Pat recovered and my mother found a wonderful doctor who seemed to help her in miraculous ways, but my friends Egon and Marita were not doing well. If it was not one thing it was another. Nothing seemed certain and there was a kind of chill in America that I had only seen during the Vietnam War. 

Life swirled around me. Egon died and his wife ended up in the hospital with her destiny uncertain. My grandchildren were still at the center of my world and my happiness as I embarked on a new job at KIPP Houston High School. There I would encounter “my people” in both my fellow employees and my students. I had never before felt so strongly that I was in the right place at the right time. It was good that work had become an anchor because my friend, Pat, would die and I would never quite get over losing her.

Work and my grandchildren became the steadying forces in my life. I enjoyed the years of Barack Obama’s presidency. Somehow I began to feel that everything was going to turn out all right even as I had to become accustomed to losing more and more important people who had kept me steady. First came Marita, then our friend Bill and, tragically, my mother. Then I retired and felt ready for a quiet life that seemed rather certain, Sometimes though the world has a strange sense of humor and the craziness only got worse. 

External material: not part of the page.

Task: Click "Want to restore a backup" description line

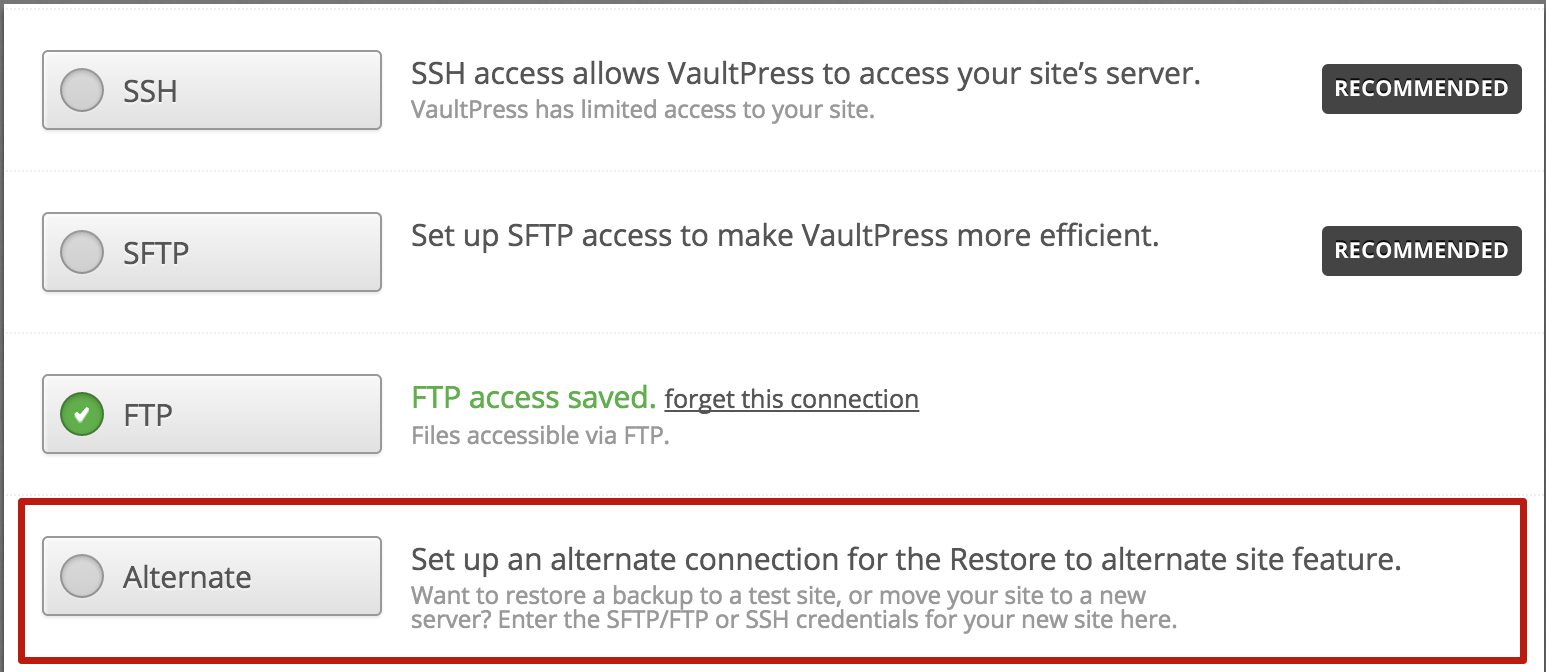Action: coord(778,596)
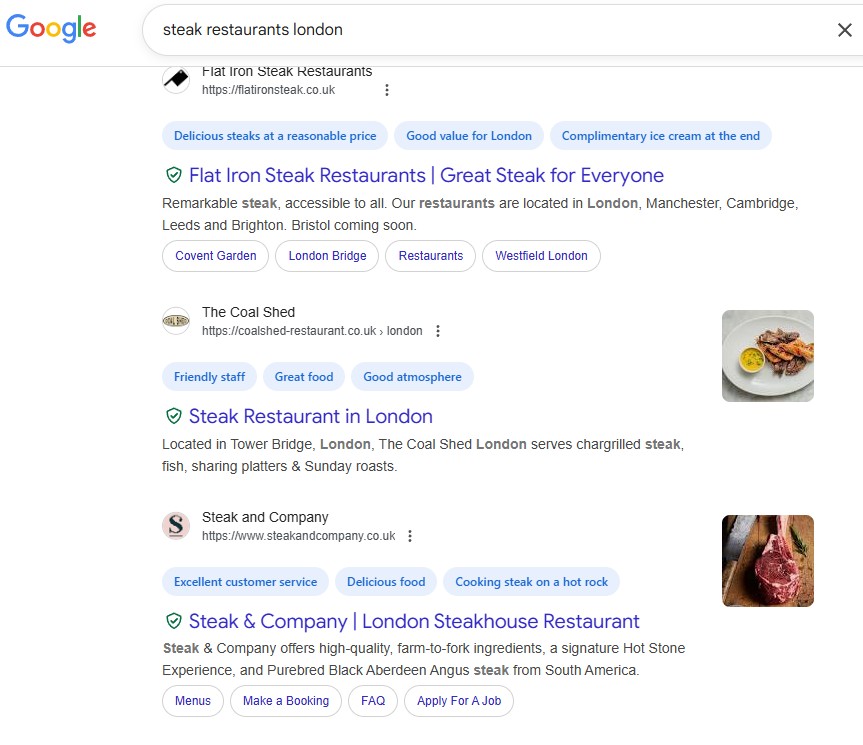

Our nation has endured so many tests and somehow we have always emerged from them but the present time seems more dire than ever. We managed to come out of the worldwide pandemic mostly intact but too many had died and our confidence was in tatters. Somehow we had become a divided nation. Our national tone has become uglier than anything I have ever seen in all of my almost seventy seven years on this planet. I don’t think I have ever worried this much about my beautiful United States of America. I can’t even seem to explain to those who think differently from me how horrific our current situation is. I long for the people that I have lost. I want allies who will talk to me and reassure me. I know that they are around but we have grown so wary of each other that many of them are afraid to express how they feel. Even families are being torn apart. 

My children and grandchildren remain at the center of my tiny universe along with God. I hope that we will be able to endure the current crisis and come out better than before. I still have great faith in my nation but I worry that I won’t see its reconstruction before my time to leave has come. I want the best of what we have the potential to be for every person who lives in America. I wants us to understand that together we truly become the shining city on the hill. Apart we will gain less than half of the glory that we might find together. I am keeping the faith that the goodness in us will triumph before it becomes too late. I’ll be at the No Kings protest tomorrow in the hopes that my feeble efforts to save my beloved United States of America will be echoed a million times over across the globe. I see that this is no time to hide away and rest. I will limp on my gimpy knees to demonstrate my love for country and for all people for however long it takes to set things right once again.